Does the brain adjust to speech depending on our level of attention?

When we listen to someone speaking, the brain doesn’t simply “receive” the sound: It adjusts its electrical activity to follow the rhythm and variations of the speech, almost as if it were dancing to the same beat. This phenomenon, known as speech tracking (or brain–speech synchronization), is strongly linked to speech comprehension and has sparked great scientific interest because it reveals how the brain adapts to process auditory information efficiently.

In a recent study, a team of researchers led by Alejandro Pérez analyzed whether this neural tracking could be influenced by speech volume, adjusted in real time according to the listener’s level of attention. To do this, the researchers used EEG to measure brain activity related to attention (alpha waves) and developed a system that automatically increased or decreased the volume. Participants listened to sequences of digits and had to repeat them in the same order, allowing the researchers to assess immediate memory and brain activity.

The results showed that immediate memory performance remained stable regardless of volume. However, the way the brain followed the speech changed systematically. Louder sounds presented when attention was low (indicated by high alpha power), resulted in weaker speech tracking but with faster response peaks, contradicting the authors’ initial hypothesis. In contrast, quieter sounds, heard during states of higher attention (lower alpha power), produced stronger and more prolonged neural tracking.

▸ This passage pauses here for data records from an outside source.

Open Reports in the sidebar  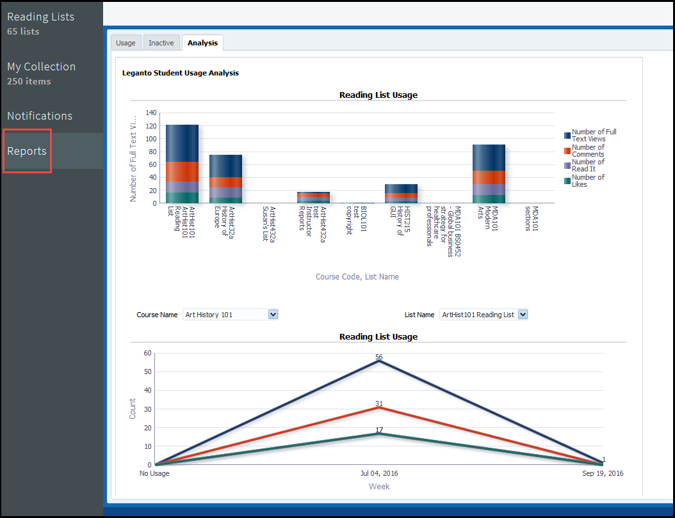tap(27, 152)
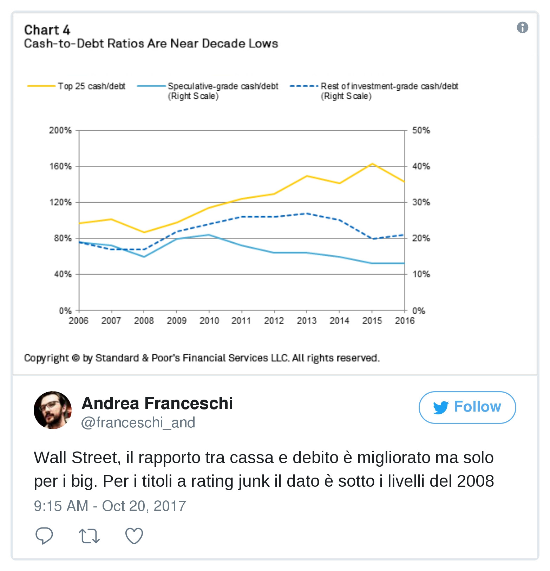550x571 pixels.
Task: Click the tweet text about Wall Street
Action: [264, 469]
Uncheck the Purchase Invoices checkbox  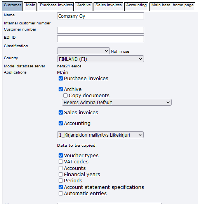point(61,79)
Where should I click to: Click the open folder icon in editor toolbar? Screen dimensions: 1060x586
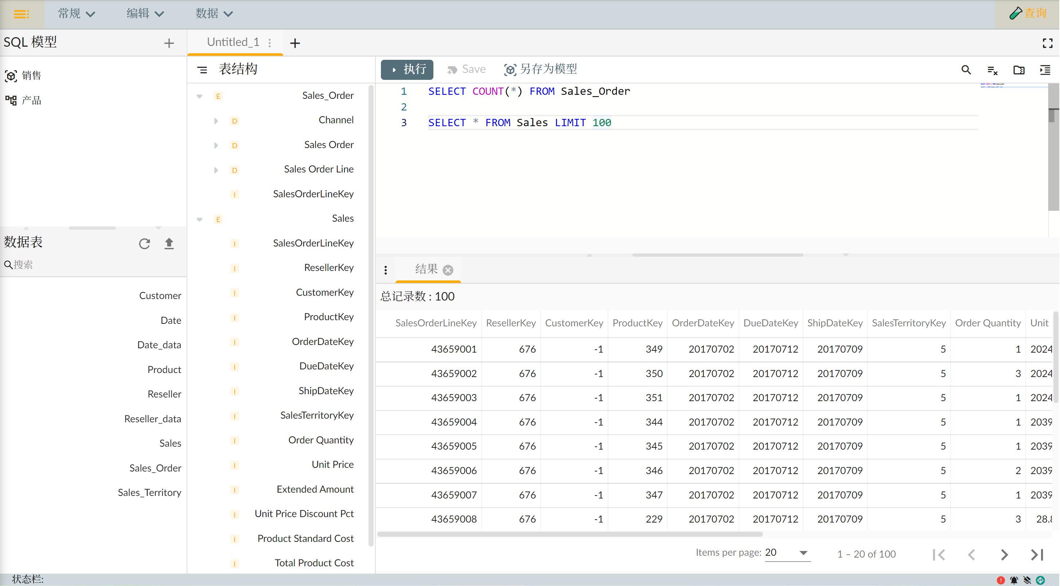[x=1019, y=70]
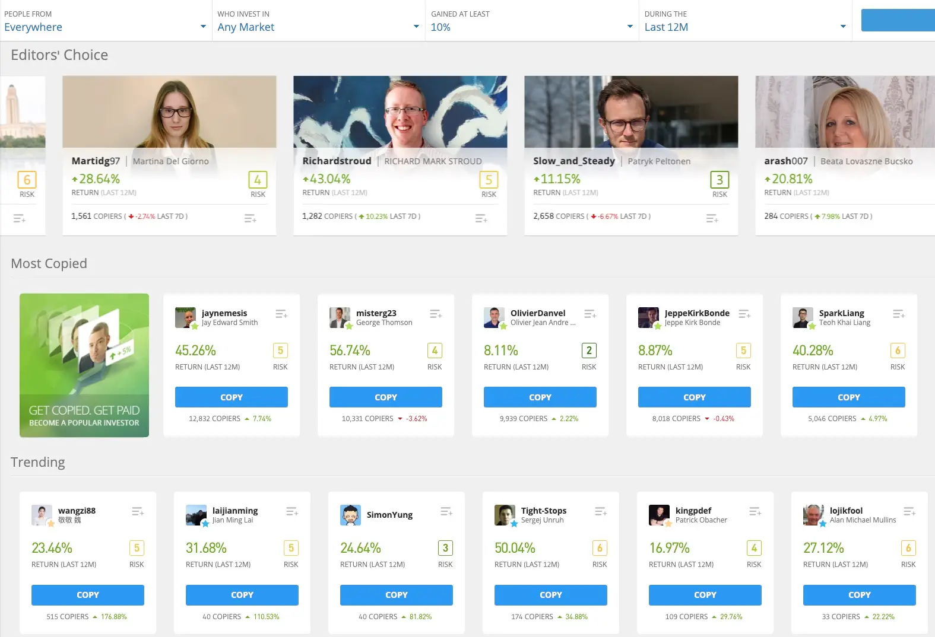This screenshot has width=935, height=637.
Task: Open the People From Everywhere dropdown
Action: point(105,27)
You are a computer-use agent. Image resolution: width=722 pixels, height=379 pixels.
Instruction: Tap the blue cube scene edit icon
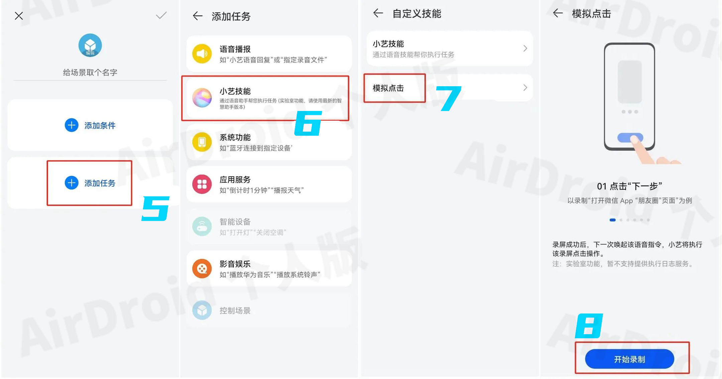(90, 45)
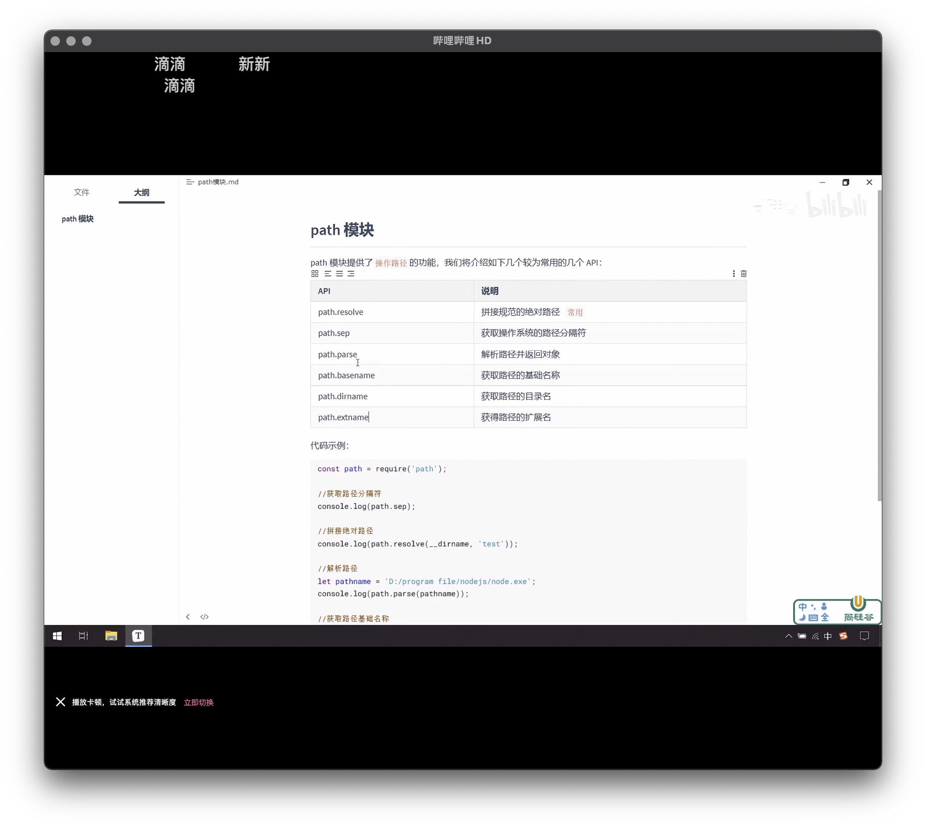Collapse sidebar with left chevron
The height and width of the screenshot is (828, 926).
pyautogui.click(x=188, y=617)
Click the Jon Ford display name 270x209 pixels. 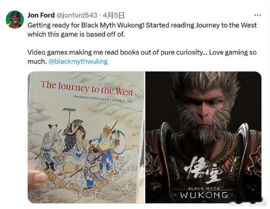(41, 15)
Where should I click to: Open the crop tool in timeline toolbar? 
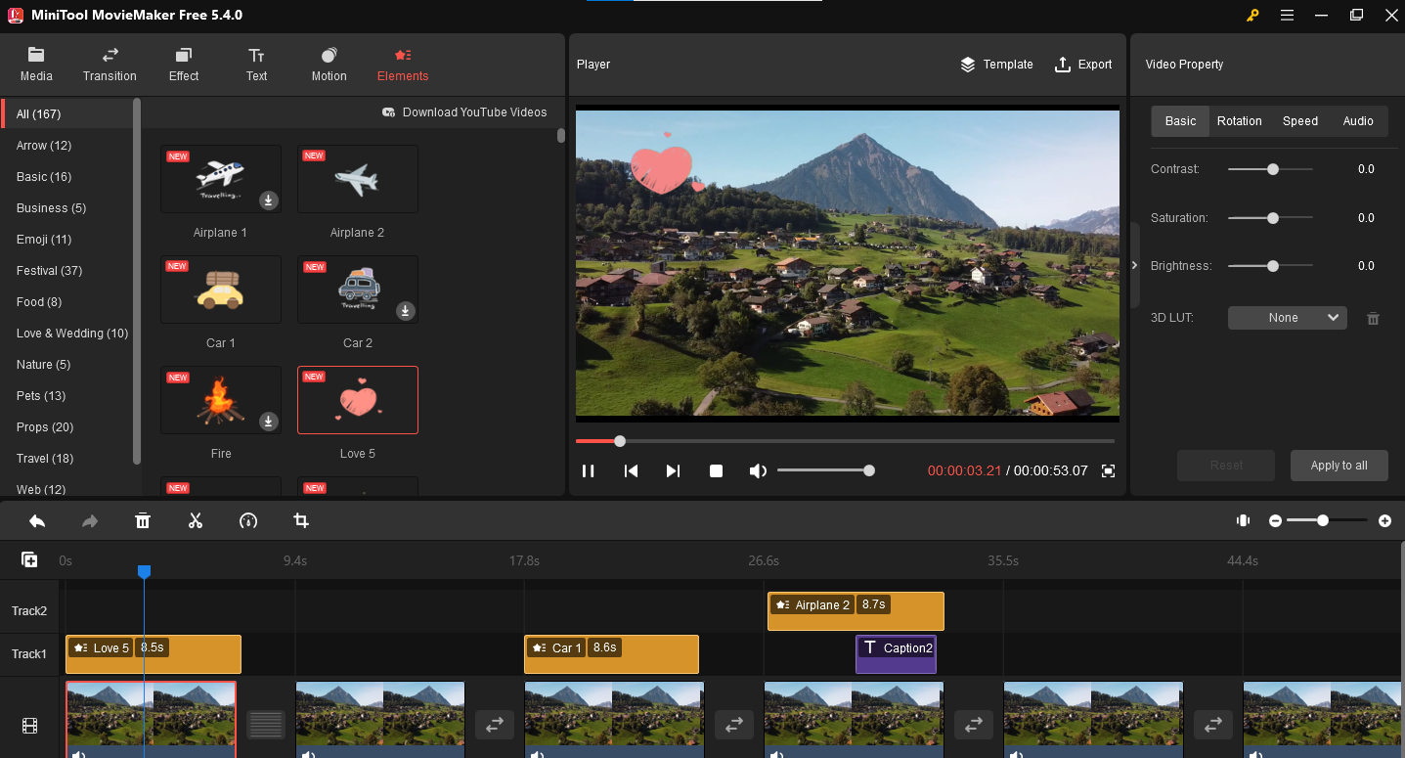[301, 521]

Additional analyses suggest that the brain may activate compensatory mechanisms to maintain memory performance—for example, greater synchronization in the theta band during encoding—even when the sound changes.

Taken together, the results suggest that internal attention plays a more decisive role than volume in speech processing. Furthermore, the study shows that EEG-based systems can adjust sound to the listener’s state, paving the way for smarter, adaptive auditory technologies. This study was published in the Journal of Neural Engineering, in the article Modulating speech tracking through brain state-dependent changes in audio loudness, as part of the research project 267/22 - System for measuring and manipulating language-based social interactions using EEG hyperscanning, neurofeedback and closed-loop brain stimulation, supported by the Bial Foundation.

ABSTRACT

Objective. To determine whether the perceptual intensity of speech signals—manipulated via loudness and dynamically adjusted through a brain state-dependent stimulation (BSDS) paradigm-modulates neural speech tracking and short-term memory.

Approach. We implemented an EEG brain state-dependent design in which real-time variations in alpha power were used to modulate the loudness of pre-recorded digits during a task modelled on the digit span test. Speech tracking was quantified using lagged Gaussian copula mutual information (2–10 Hz), and behavioural performance was assessed through recall accuracy.

Main results. Contrary to our initial hypothesis that higher loudness would enhance speech tracking and memory via bottom–up attention, digit recall accuracy was stable across loudness conditions. Speech tracking revealed an unexpected pattern: louder stimuli presented during high alpha power (low attention) elicited reduced tracking magnitudes and shorter peak latencies, whereas quieter stimuli delivered during low alpha power (high attention) produced stronger and more temporally extended tracking responses.

Significance. These findings may suggest that internal attentional state, rather than external stimulus salience, plays a dominant role in shaping speech encoding. The study provides proof-of-concept evidence for BSDS in auditory paradigms, showing the importance of attentional fluctuations and stimulus loudness in determining the strength and timing of neural speech tracking, with implications for the design of adaptive speech-enhancement strategies.